Datos de origen:
###
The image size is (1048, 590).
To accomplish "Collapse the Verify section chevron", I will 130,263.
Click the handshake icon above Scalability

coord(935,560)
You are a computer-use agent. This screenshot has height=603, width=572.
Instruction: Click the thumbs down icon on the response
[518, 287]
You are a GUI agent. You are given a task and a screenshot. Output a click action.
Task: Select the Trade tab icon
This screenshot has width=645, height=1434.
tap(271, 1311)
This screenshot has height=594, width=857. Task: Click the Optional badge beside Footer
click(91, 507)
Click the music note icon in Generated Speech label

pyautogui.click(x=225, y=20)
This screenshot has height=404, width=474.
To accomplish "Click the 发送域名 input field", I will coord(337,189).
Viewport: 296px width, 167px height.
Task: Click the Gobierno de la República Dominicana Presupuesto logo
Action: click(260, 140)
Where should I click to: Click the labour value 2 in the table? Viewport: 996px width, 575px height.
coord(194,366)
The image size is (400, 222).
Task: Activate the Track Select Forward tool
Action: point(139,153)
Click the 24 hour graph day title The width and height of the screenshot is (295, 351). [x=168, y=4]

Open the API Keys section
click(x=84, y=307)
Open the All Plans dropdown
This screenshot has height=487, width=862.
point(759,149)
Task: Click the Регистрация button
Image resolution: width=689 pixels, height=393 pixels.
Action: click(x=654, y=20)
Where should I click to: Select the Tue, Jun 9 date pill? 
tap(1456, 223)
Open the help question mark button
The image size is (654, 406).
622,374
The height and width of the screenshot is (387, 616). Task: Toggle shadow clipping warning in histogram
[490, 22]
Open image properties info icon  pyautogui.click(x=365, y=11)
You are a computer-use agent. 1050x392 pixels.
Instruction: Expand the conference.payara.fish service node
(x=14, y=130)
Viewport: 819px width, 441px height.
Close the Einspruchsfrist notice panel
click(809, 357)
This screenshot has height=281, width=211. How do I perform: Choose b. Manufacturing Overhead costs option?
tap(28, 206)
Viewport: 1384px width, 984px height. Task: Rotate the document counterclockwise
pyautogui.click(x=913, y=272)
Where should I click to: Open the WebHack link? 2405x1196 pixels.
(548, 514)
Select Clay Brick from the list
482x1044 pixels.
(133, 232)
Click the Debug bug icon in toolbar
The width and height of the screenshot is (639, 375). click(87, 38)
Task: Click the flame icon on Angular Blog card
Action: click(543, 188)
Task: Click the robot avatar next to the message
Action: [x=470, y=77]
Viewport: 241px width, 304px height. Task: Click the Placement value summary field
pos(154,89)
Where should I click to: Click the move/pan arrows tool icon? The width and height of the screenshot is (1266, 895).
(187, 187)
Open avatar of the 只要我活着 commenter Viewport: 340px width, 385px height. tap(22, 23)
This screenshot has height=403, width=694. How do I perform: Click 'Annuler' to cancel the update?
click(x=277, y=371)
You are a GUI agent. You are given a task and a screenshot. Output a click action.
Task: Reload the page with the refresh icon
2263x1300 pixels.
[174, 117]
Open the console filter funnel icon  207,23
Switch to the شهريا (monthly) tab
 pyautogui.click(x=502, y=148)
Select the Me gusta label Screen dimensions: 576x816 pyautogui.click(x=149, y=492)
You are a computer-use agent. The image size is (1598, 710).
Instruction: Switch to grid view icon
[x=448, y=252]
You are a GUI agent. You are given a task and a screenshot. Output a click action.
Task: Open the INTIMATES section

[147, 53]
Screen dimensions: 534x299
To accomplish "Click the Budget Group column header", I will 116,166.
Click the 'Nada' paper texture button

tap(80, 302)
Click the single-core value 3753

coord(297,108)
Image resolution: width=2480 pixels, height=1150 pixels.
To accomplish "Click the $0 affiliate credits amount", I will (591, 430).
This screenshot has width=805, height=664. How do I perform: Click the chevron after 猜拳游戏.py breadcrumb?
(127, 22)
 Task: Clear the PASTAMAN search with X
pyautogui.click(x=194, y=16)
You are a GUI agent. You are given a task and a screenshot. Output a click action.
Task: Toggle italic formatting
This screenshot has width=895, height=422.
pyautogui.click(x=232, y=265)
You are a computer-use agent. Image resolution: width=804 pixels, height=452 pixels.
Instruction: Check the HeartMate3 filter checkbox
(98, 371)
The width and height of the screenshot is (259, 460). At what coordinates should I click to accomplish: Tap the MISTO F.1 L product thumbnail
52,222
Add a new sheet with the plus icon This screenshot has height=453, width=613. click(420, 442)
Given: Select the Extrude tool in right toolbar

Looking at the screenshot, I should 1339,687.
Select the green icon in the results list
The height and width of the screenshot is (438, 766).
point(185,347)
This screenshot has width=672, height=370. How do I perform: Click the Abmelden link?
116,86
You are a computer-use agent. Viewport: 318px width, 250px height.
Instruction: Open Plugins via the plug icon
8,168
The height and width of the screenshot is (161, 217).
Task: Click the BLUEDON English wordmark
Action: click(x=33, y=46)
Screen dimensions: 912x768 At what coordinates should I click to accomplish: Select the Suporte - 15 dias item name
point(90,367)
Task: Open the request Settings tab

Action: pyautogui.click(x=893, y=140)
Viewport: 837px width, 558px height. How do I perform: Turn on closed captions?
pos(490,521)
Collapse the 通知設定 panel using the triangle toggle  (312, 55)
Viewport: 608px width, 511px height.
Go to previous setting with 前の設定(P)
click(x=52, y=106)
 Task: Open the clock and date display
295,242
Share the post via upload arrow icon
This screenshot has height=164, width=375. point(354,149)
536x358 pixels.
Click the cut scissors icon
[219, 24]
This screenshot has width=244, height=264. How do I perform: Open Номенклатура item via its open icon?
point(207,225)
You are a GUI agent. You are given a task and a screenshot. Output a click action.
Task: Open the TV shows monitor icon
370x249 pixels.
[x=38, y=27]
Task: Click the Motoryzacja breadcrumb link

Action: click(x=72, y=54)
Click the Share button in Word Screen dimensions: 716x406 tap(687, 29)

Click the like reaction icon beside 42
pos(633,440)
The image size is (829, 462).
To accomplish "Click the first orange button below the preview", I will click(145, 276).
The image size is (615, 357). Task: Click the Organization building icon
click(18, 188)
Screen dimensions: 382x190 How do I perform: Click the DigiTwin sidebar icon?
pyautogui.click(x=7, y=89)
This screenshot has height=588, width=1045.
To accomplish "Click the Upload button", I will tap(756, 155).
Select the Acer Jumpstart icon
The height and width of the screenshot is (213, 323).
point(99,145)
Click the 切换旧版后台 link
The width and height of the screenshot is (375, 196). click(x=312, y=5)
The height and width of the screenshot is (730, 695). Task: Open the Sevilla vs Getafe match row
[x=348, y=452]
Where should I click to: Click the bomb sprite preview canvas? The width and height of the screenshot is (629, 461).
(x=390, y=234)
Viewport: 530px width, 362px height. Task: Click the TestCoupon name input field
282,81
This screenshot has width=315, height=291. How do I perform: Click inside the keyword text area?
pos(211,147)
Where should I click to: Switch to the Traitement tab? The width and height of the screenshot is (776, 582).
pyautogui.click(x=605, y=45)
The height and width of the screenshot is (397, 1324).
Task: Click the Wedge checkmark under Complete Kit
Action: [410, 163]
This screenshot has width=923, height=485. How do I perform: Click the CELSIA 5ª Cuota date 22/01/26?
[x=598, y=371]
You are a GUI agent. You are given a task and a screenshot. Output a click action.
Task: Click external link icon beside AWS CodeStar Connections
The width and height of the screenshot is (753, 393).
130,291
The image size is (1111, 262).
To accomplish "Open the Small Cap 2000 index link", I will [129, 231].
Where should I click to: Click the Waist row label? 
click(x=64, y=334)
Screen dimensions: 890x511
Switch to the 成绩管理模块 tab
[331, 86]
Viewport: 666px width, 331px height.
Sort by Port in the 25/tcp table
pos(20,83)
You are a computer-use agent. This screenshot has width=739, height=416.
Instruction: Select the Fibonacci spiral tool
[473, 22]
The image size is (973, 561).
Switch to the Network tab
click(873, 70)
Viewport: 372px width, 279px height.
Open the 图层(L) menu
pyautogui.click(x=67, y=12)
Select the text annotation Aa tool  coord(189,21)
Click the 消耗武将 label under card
###
Detalles de la tarea:
Reproduce sin ningún cambio las líneas de las entradas que van desde la que contiene "536x358 pixels." hasta la que contiene "point(207,225)", ambas incluidas.

Solución del problema:
536x358 pixels.
Click the cut scissors icon
[219, 24]
This screenshot has width=244, height=264. How do I perform: Open Номенклатура item via its open icon?
point(207,225)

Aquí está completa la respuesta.